Accompagnement avant ouverture, aide au lancement, visites régulières des animateurs de l’enseigne, soutien juridique, informatique… un créateur en franchise peut à tous moments compter sur l’équipe du franchiseur !

Lire aussi : Formation et animation, éléments indispensables pour réussir en franchise.

En franchise, le créateur n'est jamais seul

En franchise, un créateur peut compter sur son franchiseur

Pour qu’un contrat de franchise soit effectivement considéré comme tel, il lui faut répondre à trois grands principes fondamentaux :

  • proposer un savoir-faire substantiel, original et à valeur ajoutée,
  • proposer une marque forte et différenciante,
  • accompagner les franchisés au jour le jour pour leur assurer la réussite à toutes les étapes du contrat.

L’accompagnement aussi bien technique que commercial fait ainsi partie intégrante de l’ADN de la franchise. Que recouvre le mot accompagnement ?

Avant l’ouverture, l’accompagnement se traduit selon les enseignes par :

  • une aide à la recherche du local ;
  • une aide à la recherche de financement ;
  • une formation initiale complète pour le créateur et parfois pour ses employés ;
  • une aide juridique pour la négociation du bail ;
  • une aide technique pour l’aménagement du local ;
  • la transmission du manuel opérationnel autrement appelée la « bible » qui reprend les grandes lignes du savoir-faire ;
  • etc.

Pendant l’ouverture, l’accompagnement se traduit par :

  • la présence d’un animateur aux côtés du créateur pendant quelques jours ;
  • la création d’une campagne de communication adaptée pour encadrer le lancement ;

Après l’ouverture, l’accompagnement se traduit par :

  • des visites régulières de l’animateur pour voir si tout se passe bien ;
  • une hot-line opérationnelle pour répondre aux questions particulières ;
  • une hot-line informatique ;
  • une veille juridique ;
  • des réunions régulières au niveau départemental ou régional pour faciliter l’échange entre les franchisés ;
  • une convention annuelle ;
  • des formations continues pour le franchisé et ses employés ;
  • un devoir d’innovation ;
  • etc.

Le franchisé n’est donc jamais seul pour exploiter le concept concédé par le franchiseur.

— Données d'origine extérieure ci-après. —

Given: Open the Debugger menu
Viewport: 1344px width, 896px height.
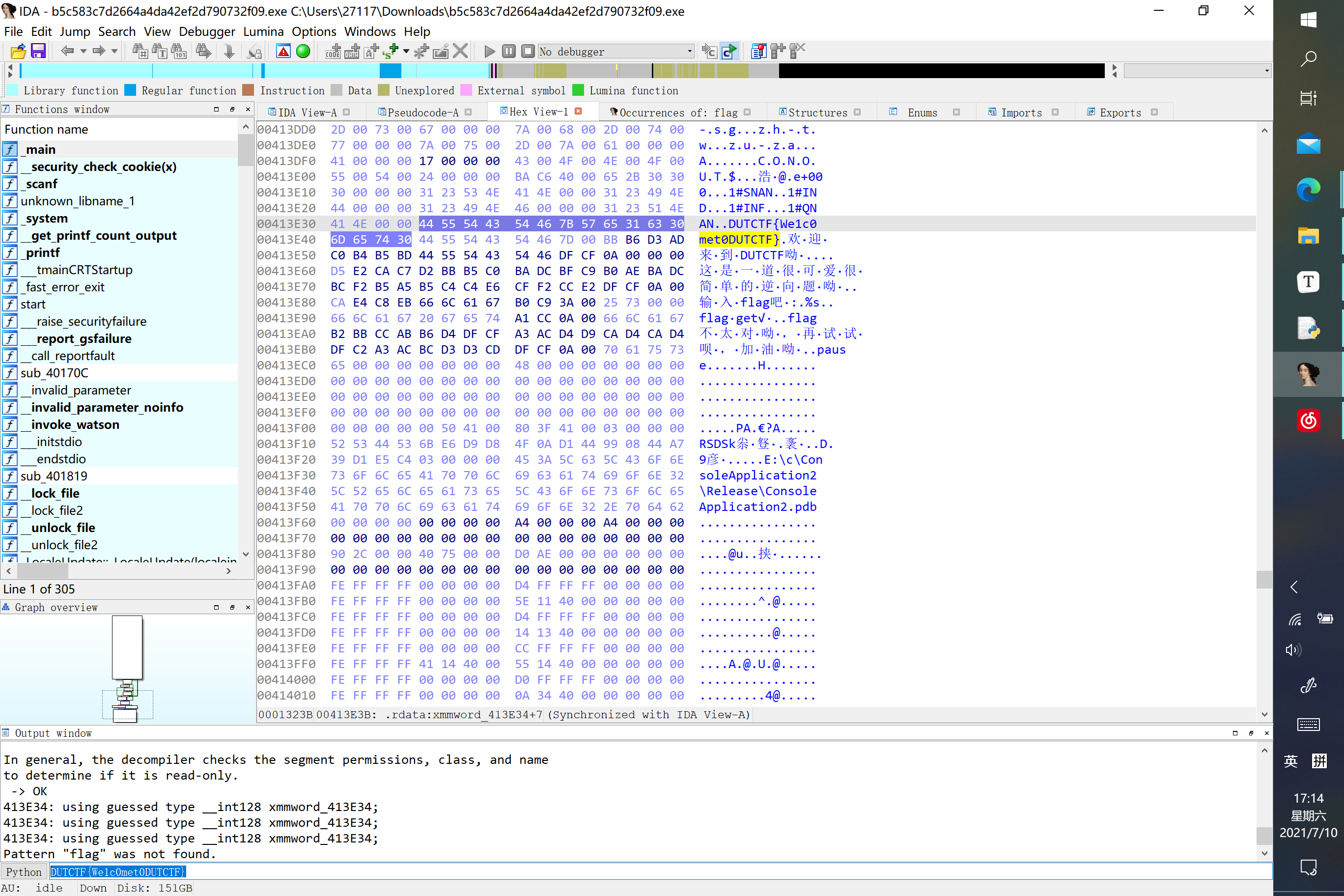Looking at the screenshot, I should pyautogui.click(x=206, y=31).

A noter : chaque franchisé est un entrepreneur indépendant. Aucunement, le franchiseur ne peut s’immiscer dans les comptes ni prendre des décisions à la place du franchisé sous peine d’ingérence.

En solo, le créateur doit se débrouiller tout seul

De l’idée à l’ouverture de son activité, il doit savoir répondre à toutes les questions qui se poseront ou faire appel à des spécialistes (expert comptable, avocat, expert informatique, etc). Si des besoins en formation complémentaire se font sentir, il devra trouver et financer ces formations. C’est le prix de la totale liberté ! Au positif toutefois, le fait d’être seul permet au créateur solo d’être totalement libre de ses décisions. Il peut ainsi au fil des mois faire évoluer son activité comme bon lui semble. Si des opportunités de partenariat intéressantes se présentent, il peut les saisir sans risque de contrarier un franchiseur souvent omniprésent.